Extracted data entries
^^^^^^^^

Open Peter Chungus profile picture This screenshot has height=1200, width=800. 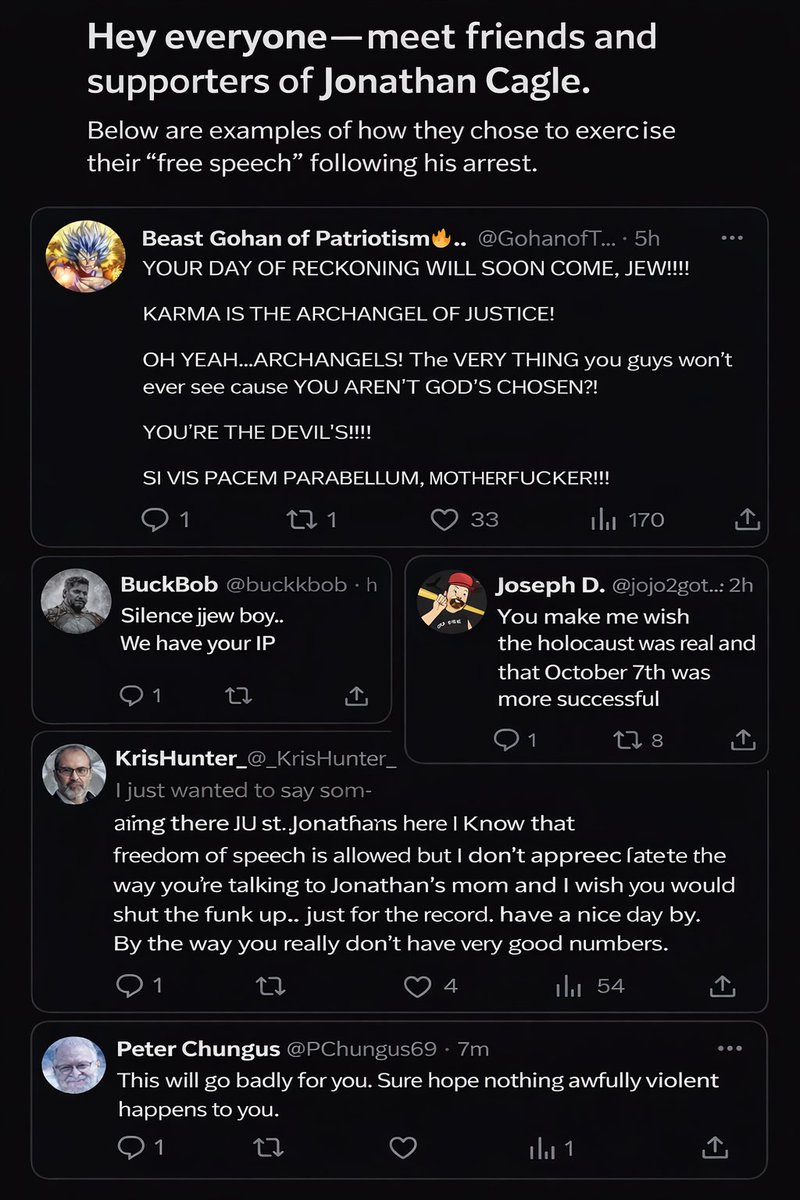(74, 1065)
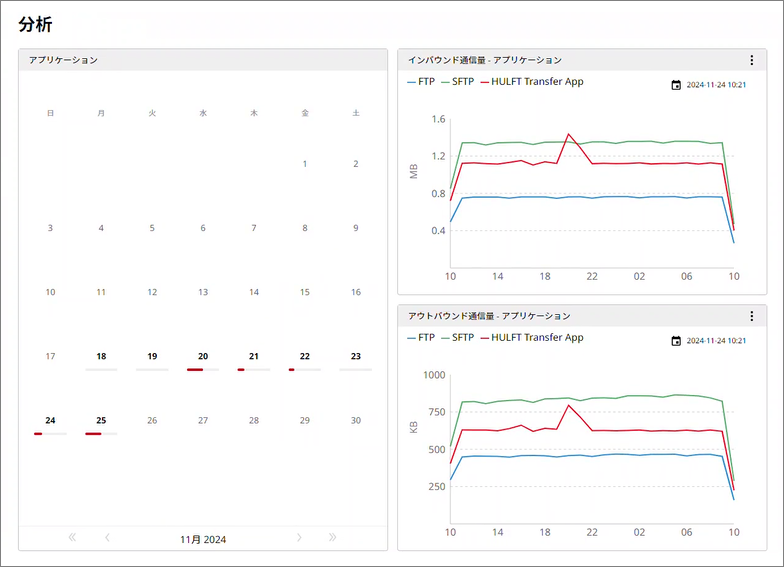Viewport: 784px width, 567px height.
Task: Go to the previous month in the calendar
Action: pos(107,538)
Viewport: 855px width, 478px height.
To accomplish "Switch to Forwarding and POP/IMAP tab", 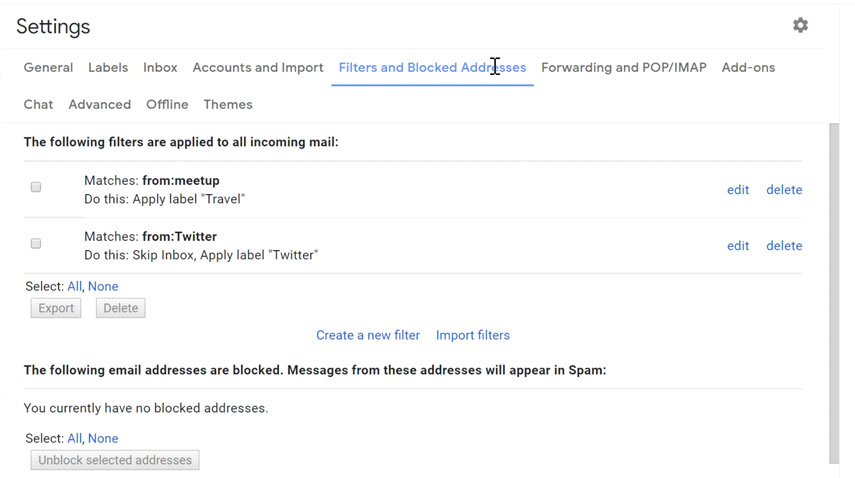I will tap(623, 68).
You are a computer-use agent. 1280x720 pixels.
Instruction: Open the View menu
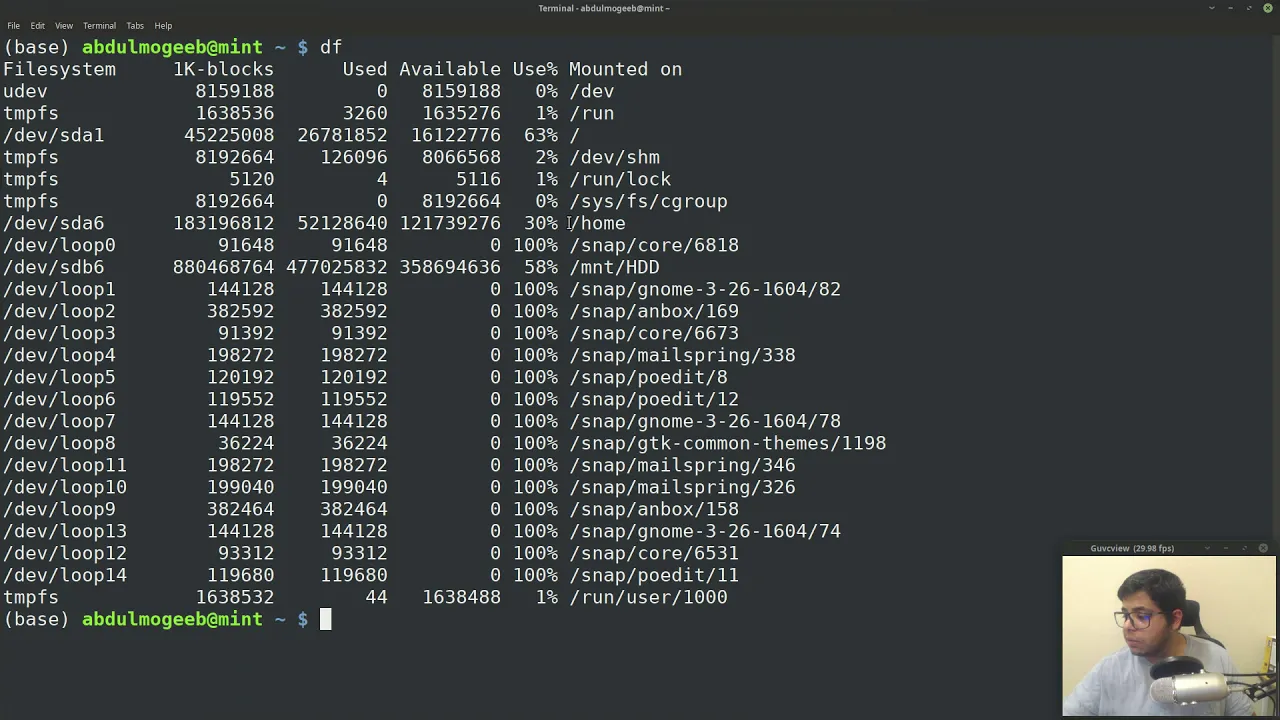tap(64, 25)
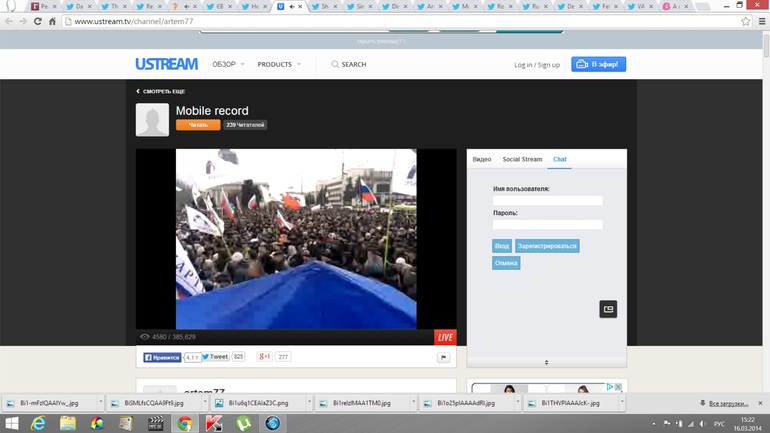Viewport: 770px width, 433px height.
Task: Switch to the Видео tab
Action: point(481,159)
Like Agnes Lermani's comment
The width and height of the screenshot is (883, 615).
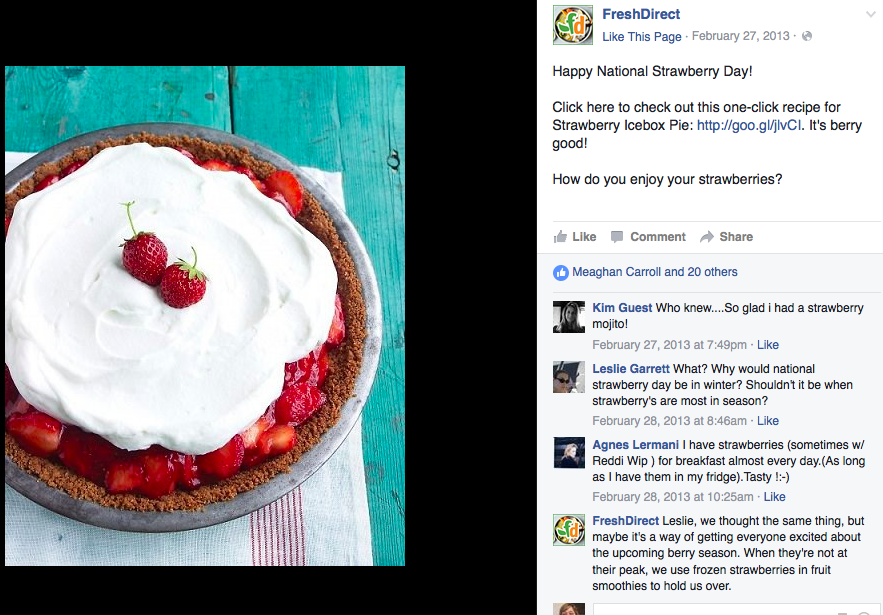[x=774, y=497]
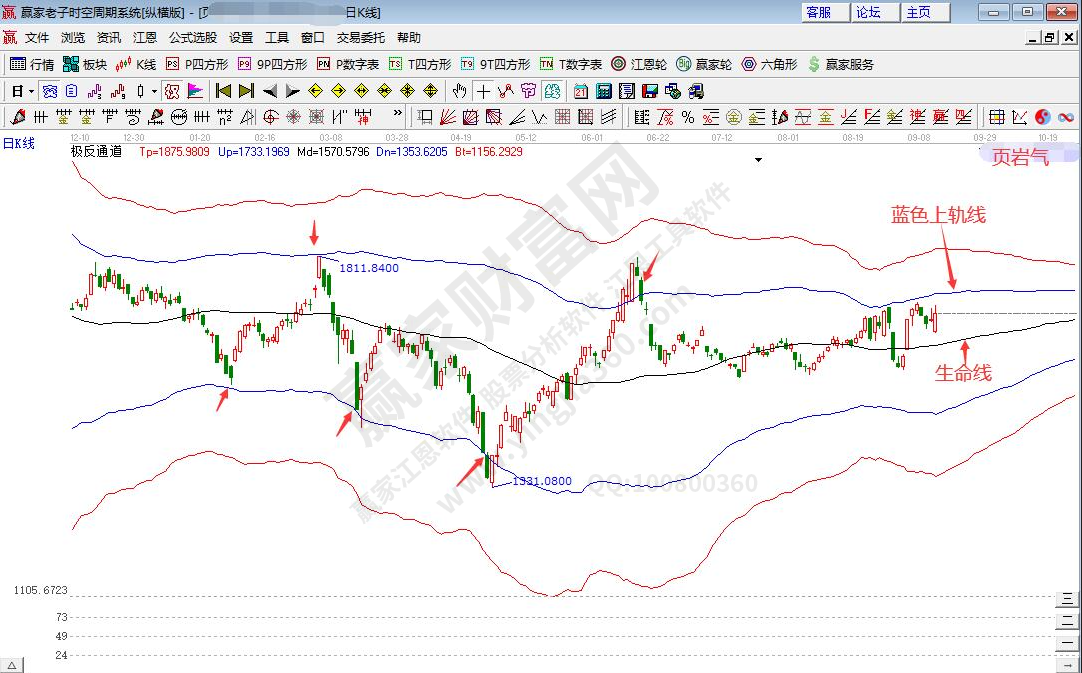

^^^^^^^^

YOUR INSTRUCTIONS →
Starting with the line that contains "The width and", print every line through the end of the data exactly as written; omit all pictures and add nothing else.

REPLY →
The width and height of the screenshot is (883, 615).
[x=774, y=497]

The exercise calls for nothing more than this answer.